» EXERCISE MATERIALS:
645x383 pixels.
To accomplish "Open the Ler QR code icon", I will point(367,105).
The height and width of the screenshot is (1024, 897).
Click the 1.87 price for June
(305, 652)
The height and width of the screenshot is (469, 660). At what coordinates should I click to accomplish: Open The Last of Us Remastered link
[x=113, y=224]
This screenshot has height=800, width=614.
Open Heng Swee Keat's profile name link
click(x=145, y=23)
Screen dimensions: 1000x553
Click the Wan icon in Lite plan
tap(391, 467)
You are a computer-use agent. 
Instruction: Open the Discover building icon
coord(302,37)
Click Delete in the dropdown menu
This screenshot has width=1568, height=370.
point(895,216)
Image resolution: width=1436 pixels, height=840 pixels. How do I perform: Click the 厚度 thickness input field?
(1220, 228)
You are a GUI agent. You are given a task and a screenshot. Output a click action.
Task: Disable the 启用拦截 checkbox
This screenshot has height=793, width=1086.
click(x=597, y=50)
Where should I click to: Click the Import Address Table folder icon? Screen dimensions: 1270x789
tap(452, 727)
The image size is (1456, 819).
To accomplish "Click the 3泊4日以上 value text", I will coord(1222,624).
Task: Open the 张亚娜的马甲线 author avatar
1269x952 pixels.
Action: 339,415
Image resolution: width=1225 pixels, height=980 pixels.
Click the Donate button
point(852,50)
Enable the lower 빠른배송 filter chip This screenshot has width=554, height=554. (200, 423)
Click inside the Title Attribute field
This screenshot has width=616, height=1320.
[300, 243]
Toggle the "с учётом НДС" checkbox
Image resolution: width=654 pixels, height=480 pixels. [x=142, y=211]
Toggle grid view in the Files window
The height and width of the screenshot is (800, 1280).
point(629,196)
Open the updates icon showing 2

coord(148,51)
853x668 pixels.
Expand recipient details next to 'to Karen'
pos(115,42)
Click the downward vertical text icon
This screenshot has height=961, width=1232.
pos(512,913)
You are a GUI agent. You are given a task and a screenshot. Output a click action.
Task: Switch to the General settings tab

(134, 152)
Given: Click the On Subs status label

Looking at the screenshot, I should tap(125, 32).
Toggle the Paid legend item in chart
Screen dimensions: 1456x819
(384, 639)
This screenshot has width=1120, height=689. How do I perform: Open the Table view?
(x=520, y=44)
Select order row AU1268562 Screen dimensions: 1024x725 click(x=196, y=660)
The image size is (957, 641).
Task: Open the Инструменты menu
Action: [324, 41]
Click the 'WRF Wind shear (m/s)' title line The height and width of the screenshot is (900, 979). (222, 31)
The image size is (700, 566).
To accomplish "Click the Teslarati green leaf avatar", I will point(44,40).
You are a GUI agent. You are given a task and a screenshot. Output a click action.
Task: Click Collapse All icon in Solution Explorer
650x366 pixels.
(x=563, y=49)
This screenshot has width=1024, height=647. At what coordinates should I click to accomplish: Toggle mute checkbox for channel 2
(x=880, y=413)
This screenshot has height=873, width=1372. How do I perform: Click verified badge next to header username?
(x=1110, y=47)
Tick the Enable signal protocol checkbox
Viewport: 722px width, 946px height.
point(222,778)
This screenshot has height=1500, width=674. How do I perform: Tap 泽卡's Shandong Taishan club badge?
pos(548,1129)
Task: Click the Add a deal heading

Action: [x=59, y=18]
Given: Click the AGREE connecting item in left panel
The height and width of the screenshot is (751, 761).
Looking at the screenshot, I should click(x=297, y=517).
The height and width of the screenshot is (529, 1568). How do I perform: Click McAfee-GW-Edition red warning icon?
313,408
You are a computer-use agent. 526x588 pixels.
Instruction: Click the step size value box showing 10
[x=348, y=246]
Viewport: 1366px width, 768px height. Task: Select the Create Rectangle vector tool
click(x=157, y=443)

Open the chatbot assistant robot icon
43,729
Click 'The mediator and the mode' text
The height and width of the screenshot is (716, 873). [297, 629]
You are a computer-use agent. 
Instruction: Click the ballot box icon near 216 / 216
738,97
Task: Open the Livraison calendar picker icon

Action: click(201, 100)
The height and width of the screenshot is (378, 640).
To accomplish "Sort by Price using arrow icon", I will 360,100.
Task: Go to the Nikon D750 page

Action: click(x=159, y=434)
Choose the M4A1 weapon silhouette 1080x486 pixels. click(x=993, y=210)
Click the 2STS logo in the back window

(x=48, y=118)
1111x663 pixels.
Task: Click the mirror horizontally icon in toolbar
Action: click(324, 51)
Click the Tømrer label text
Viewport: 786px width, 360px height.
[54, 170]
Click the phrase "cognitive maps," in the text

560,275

» REQUIRED ACTION: All records must be repeated exactly, with none skipped.

» REPLY:
645x383 pixels.
To accomplish "Open the Ler QR code icon", I will point(367,105).
The height and width of the screenshot is (1024, 897).
Click the 1.87 price for June
(305, 652)
The height and width of the screenshot is (469, 660). At what coordinates should I click to accomplish: Open The Last of Us Remastered link
[x=113, y=224]
This screenshot has height=800, width=614.
Open Heng Swee Keat's profile name link
click(x=145, y=23)
Screen dimensions: 1000x553
Click the Wan icon in Lite plan
tap(391, 467)
You are a computer-use agent. 
Instruction: Open the Discover building icon
coord(302,37)
Click Delete in the dropdown menu
This screenshot has width=1568, height=370.
point(895,216)
Image resolution: width=1436 pixels, height=840 pixels. How do I perform: Click the 厚度 thickness input field?
(1220, 228)
You are a GUI agent. You are given a task and a screenshot. Output a click action.
Task: Disable the 启用拦截 checkbox
This screenshot has height=793, width=1086.
click(x=597, y=50)
Where should I click to: Click the Import Address Table folder icon? Screen dimensions: 1270x789
tap(452, 727)
The image size is (1456, 819).
To accomplish "Click the 3泊4日以上 value text", I will coord(1222,624).
Task: Open the 张亚娜的马甲线 author avatar
1269x952 pixels.
Action: 339,415
Image resolution: width=1225 pixels, height=980 pixels.
Click the Donate button
point(852,50)
Enable the lower 빠른배송 filter chip This screenshot has width=554, height=554. (200, 423)
Click inside the Title Attribute field
This screenshot has width=616, height=1320.
[300, 243]
Toggle the "с учётом НДС" checkbox
Image resolution: width=654 pixels, height=480 pixels. [x=142, y=211]
Toggle grid view in the Files window
The height and width of the screenshot is (800, 1280).
point(629,196)
Open the updates icon showing 2

coord(148,51)
853x668 pixels.
Expand recipient details next to 'to Karen'
pos(115,42)
Click the downward vertical text icon
This screenshot has height=961, width=1232.
pos(512,913)
You are a GUI agent. You are given a task and a screenshot. Output a click action.
Task: Switch to the General settings tab

(134, 152)
Given: Click the On Subs status label

Looking at the screenshot, I should tap(125, 32).
Toggle the Paid legend item in chart
Screen dimensions: 1456x819
(384, 639)
This screenshot has width=1120, height=689. How do I perform: Open the Table view?
(x=520, y=44)
Select order row AU1268562 Screen dimensions: 1024x725 click(x=196, y=660)
The image size is (957, 641).
Task: Open the Инструменты menu
Action: [324, 41]
Click the 'WRF Wind shear (m/s)' title line The height and width of the screenshot is (900, 979). (222, 31)
The image size is (700, 566).
To accomplish "Click the Teslarati green leaf avatar", I will point(44,40).
You are a GUI agent. You are given a task and a screenshot. Output a click action.
Task: Click Collapse All icon in Solution Explorer
650x366 pixels.
(x=563, y=49)
This screenshot has width=1024, height=647. At what coordinates should I click to accomplish: Toggle mute checkbox for channel 2
(x=880, y=413)
This screenshot has height=873, width=1372. How do I perform: Click verified badge next to header username?
(x=1110, y=47)
Tick the Enable signal protocol checkbox
Viewport: 722px width, 946px height.
point(222,778)
This screenshot has height=1500, width=674. How do I perform: Tap 泽卡's Shandong Taishan club badge?
pos(548,1129)
Task: Click the Add a deal heading

Action: [x=59, y=18]
Given: Click the AGREE connecting item in left panel
The height and width of the screenshot is (751, 761).
Looking at the screenshot, I should click(x=297, y=517).
The height and width of the screenshot is (529, 1568). How do I perform: Click McAfee-GW-Edition red warning icon?
313,408
You are a computer-use agent. 526x588 pixels.
Instruction: Click the step size value box showing 10
[x=348, y=246]
Viewport: 1366px width, 768px height. Task: Select the Create Rectangle vector tool
click(x=157, y=443)

Open the chatbot assistant robot icon
43,729
Click 'The mediator and the mode' text
The height and width of the screenshot is (716, 873). [297, 629]
You are a computer-use agent. 
Instruction: Click the ballot box icon near 216 / 216
738,97
Task: Open the Livraison calendar picker icon

Action: click(201, 100)
The height and width of the screenshot is (378, 640).
To accomplish "Sort by Price using arrow icon", I will 360,100.
Task: Go to the Nikon D750 page

Action: click(x=159, y=434)
Choose the M4A1 weapon silhouette 1080x486 pixels. click(x=993, y=210)
Click the 2STS logo in the back window

(x=48, y=118)
1111x663 pixels.
Task: Click the mirror horizontally icon in toolbar
Action: click(324, 51)
Click the Tømrer label text
Viewport: 786px width, 360px height.
[54, 170]
Click the phrase "cognitive maps," in the text

560,275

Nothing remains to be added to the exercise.